-------- Given records --------
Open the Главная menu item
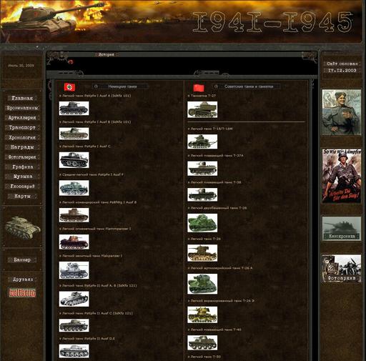(x=22, y=98)
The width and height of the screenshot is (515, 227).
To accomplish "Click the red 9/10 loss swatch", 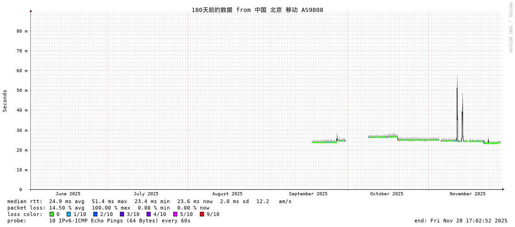I will point(202,214).
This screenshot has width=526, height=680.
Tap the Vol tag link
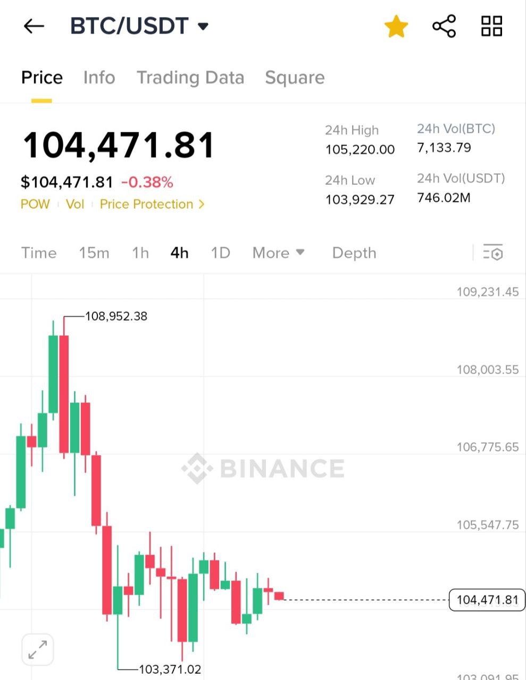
--------
What is required: Check each line above for the string "height" and return those that contain it.

Task response:
The width and height of the screenshot is (515, 227).
This screenshot has width=526, height=680.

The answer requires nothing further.